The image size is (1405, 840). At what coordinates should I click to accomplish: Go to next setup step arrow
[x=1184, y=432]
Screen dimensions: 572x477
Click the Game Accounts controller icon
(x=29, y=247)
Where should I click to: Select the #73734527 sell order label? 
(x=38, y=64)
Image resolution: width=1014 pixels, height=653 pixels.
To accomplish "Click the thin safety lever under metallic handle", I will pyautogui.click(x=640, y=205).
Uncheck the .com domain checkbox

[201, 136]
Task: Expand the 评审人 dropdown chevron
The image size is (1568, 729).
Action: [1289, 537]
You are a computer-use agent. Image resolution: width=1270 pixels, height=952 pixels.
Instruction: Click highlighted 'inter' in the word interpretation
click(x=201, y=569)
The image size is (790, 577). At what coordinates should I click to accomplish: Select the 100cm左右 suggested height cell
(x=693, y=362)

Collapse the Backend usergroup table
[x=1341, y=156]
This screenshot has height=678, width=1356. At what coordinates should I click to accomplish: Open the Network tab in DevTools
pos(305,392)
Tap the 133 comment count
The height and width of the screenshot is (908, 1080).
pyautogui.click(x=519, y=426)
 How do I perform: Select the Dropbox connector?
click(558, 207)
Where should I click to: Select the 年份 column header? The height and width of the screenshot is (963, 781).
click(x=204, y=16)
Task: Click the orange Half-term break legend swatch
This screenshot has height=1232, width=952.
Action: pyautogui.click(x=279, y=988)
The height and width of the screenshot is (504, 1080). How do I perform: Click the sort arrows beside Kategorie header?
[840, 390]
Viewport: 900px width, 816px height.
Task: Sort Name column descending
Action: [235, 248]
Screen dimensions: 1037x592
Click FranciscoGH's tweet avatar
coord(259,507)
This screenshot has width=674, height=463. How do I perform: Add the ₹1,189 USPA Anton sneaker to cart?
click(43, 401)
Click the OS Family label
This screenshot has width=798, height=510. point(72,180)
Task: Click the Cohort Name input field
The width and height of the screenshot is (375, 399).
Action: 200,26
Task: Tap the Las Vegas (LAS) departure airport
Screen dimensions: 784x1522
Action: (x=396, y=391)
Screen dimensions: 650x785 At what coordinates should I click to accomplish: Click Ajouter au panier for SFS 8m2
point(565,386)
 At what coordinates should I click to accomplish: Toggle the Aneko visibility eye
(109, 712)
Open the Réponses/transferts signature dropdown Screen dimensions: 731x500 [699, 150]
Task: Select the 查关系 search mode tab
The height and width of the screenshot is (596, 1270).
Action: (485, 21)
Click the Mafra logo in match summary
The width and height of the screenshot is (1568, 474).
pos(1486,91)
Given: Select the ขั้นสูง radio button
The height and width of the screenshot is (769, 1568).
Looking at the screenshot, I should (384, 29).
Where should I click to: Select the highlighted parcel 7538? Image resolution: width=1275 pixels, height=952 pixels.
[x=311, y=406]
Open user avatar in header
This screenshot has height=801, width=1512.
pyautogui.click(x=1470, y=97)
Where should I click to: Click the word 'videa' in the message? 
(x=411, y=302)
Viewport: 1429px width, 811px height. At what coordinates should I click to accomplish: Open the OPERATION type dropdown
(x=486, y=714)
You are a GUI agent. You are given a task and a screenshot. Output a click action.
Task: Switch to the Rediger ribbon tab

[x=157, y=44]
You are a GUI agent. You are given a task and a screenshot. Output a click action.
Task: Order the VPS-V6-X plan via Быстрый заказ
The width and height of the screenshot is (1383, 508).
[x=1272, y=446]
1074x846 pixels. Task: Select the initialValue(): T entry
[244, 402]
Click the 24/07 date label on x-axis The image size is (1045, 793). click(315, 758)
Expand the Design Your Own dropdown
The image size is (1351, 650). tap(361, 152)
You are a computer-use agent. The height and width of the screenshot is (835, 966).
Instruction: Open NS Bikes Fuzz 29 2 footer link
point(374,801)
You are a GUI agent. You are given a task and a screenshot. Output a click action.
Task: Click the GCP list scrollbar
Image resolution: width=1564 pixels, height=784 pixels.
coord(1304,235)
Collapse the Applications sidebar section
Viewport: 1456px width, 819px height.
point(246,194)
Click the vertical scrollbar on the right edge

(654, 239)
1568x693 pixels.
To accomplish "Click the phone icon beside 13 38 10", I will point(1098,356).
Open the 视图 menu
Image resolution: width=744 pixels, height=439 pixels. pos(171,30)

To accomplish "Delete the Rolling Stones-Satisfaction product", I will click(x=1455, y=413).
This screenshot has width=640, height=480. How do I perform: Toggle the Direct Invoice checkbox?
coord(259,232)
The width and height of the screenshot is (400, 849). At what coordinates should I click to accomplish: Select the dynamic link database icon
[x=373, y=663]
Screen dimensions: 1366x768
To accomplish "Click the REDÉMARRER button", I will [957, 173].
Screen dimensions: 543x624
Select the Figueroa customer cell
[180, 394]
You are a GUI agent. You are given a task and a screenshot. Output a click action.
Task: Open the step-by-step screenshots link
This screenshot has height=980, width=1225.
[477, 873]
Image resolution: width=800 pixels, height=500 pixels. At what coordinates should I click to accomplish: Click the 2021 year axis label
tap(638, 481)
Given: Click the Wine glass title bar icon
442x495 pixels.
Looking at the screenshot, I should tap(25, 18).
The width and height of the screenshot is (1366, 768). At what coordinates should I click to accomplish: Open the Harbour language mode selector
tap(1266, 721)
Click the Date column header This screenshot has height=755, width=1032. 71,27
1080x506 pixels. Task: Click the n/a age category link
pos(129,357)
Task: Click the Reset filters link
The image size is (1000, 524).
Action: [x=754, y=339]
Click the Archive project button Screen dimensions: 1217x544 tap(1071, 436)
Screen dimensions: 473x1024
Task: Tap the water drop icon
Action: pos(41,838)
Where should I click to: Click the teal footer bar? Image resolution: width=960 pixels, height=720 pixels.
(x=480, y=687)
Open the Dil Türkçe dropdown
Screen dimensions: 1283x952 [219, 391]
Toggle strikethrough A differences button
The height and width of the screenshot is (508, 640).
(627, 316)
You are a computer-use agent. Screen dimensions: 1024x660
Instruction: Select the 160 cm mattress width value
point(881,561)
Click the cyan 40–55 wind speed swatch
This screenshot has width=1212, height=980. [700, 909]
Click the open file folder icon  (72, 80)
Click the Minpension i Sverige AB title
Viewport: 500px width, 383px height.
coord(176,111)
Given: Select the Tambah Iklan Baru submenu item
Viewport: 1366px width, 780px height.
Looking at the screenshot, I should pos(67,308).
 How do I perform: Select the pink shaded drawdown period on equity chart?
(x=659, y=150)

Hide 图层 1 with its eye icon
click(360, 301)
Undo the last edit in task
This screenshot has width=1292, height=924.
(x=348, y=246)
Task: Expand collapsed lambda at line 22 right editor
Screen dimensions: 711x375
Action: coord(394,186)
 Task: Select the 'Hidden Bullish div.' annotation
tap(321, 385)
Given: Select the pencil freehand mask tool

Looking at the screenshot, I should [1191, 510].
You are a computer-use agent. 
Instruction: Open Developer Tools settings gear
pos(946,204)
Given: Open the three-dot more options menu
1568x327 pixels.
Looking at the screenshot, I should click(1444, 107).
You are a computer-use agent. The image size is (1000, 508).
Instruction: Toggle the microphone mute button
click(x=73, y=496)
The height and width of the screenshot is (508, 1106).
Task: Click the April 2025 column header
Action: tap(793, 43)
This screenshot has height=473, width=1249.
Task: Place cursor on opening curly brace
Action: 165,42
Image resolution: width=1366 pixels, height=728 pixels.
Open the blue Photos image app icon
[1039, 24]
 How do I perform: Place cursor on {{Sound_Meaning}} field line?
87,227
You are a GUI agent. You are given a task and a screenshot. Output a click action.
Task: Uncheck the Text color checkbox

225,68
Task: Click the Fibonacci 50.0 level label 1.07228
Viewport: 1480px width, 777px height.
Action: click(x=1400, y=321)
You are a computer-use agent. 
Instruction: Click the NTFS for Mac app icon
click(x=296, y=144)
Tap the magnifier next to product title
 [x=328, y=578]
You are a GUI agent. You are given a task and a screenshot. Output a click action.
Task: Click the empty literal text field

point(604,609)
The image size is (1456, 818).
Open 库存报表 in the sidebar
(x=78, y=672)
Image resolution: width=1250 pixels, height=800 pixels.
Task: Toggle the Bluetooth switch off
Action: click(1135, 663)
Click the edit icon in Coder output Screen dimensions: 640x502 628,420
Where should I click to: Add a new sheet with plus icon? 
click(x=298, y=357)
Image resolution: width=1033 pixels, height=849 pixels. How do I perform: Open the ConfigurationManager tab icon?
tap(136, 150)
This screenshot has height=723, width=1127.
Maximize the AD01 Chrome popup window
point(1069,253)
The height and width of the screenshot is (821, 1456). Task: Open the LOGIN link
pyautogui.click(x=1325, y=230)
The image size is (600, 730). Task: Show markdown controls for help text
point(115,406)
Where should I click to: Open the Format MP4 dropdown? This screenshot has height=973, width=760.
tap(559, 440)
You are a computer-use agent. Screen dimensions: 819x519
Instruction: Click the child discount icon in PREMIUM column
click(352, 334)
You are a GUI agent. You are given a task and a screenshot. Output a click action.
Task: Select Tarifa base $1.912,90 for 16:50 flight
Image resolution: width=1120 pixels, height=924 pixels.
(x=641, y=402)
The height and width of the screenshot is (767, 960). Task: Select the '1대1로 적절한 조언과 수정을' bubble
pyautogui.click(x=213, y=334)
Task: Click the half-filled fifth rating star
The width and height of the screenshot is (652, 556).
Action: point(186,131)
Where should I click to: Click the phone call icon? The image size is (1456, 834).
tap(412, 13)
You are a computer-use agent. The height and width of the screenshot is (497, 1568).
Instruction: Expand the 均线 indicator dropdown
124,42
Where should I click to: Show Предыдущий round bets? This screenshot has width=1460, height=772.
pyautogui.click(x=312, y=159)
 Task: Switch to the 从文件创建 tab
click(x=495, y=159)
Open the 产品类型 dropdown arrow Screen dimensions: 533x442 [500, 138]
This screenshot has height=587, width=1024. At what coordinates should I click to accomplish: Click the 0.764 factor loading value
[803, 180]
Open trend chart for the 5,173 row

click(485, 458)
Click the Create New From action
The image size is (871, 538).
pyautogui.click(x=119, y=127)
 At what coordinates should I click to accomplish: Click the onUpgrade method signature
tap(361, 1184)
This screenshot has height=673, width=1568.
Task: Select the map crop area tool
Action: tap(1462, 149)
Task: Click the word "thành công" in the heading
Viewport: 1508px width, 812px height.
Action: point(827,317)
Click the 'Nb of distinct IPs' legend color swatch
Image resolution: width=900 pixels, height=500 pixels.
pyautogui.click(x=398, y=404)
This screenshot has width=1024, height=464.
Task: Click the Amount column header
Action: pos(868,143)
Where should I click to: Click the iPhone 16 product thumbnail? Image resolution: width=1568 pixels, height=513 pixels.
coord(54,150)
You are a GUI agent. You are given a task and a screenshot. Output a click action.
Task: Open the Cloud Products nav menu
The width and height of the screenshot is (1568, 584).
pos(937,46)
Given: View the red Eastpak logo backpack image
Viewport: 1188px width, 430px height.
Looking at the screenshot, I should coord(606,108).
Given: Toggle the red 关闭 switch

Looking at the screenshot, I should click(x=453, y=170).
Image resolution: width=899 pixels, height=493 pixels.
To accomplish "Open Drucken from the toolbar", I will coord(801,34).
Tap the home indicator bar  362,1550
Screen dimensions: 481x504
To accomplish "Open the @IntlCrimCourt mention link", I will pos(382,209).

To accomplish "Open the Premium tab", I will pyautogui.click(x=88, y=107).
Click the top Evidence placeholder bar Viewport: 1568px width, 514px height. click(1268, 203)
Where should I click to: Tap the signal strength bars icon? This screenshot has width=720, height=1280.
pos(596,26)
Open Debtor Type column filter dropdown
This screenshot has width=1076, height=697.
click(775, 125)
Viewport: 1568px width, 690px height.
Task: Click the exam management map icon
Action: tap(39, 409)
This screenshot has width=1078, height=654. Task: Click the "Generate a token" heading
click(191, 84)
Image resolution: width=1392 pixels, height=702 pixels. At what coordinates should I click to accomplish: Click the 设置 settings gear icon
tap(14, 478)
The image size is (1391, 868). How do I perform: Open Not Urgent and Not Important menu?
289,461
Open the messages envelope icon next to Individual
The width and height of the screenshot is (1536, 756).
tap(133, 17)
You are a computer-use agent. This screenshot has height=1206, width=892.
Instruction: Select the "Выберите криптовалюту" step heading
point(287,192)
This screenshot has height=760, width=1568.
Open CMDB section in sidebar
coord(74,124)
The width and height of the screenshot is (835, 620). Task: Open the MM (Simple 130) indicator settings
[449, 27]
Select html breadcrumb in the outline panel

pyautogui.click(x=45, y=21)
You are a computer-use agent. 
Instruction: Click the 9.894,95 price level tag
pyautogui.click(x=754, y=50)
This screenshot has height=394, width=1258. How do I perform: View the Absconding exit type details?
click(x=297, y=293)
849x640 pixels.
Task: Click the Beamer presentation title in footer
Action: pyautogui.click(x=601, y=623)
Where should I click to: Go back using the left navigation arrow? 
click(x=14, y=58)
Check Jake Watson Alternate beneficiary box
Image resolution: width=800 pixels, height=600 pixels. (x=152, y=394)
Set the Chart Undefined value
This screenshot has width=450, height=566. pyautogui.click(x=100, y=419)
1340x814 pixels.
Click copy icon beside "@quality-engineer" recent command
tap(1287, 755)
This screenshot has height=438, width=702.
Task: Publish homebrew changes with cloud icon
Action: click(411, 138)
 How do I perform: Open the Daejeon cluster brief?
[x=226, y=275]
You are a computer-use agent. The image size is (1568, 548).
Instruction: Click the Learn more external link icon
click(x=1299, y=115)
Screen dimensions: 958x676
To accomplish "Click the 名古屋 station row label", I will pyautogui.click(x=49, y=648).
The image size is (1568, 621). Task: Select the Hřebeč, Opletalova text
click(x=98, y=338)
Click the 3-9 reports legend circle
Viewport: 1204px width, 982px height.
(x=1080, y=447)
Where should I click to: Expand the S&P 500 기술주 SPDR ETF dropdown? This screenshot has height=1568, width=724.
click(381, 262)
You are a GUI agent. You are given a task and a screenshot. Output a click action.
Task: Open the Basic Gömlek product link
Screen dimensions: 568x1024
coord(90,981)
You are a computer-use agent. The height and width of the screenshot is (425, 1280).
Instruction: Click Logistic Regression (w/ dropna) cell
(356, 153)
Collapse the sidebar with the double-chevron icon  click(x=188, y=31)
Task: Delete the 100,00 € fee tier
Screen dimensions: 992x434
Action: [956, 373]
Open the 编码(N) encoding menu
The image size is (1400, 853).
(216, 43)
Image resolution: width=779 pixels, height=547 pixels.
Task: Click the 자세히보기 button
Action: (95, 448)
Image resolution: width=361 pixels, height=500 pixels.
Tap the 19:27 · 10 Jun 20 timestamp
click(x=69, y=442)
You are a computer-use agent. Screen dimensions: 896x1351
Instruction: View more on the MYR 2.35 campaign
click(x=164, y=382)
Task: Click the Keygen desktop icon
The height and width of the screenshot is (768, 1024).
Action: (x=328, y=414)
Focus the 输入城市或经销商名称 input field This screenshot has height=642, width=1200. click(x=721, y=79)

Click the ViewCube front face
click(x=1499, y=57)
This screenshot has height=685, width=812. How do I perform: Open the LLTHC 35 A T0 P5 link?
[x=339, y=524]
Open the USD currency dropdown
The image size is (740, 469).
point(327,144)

※ ※ ※

#### [Instructions for the task]
Copy exactly the stretch of data above from the line with "At what coordinates should I click to accomplish: Toggle" through the line with "Click the 24/07", and omit all other lines.

#### [Answer space]
 At what coordinates should I click to accomplish: Toggle the Aneko visibility eye
(109, 712)
Open the Réponses/transferts signature dropdown Screen dimensions: 731x500 [699, 150]
Task: Select the 查关系 search mode tab
The height and width of the screenshot is (596, 1270).
Action: (485, 21)
Click the Mafra logo in match summary
The width and height of the screenshot is (1568, 474).
pos(1486,91)
Given: Select the ขั้นสูง radio button
The height and width of the screenshot is (769, 1568).
Looking at the screenshot, I should (384, 29).
Where should I click to: Select the highlighted parcel 7538? Image resolution: width=1275 pixels, height=952 pixels.
[x=311, y=406]
Open user avatar in header
This screenshot has height=801, width=1512.
pyautogui.click(x=1470, y=97)
Where should I click to: Click the word 'videa' in the message? 
(x=411, y=302)
Viewport: 1429px width, 811px height. At what coordinates should I click to accomplish: Open the OPERATION type dropdown
(x=486, y=714)
You are a GUI agent. You are given a task and a screenshot. Output a click action.
Task: Switch to the Rediger ribbon tab

[x=157, y=44]
You are a GUI agent. You are given a task and a screenshot. Output a click action.
Task: Order the VPS-V6-X plan via Быстрый заказ
The width and height of the screenshot is (1383, 508).
[x=1272, y=446]
1074x846 pixels. Task: Select the initialValue(): T entry
[244, 402]
Click the 24/07 date label on x-axis The image size is (1045, 793). click(315, 758)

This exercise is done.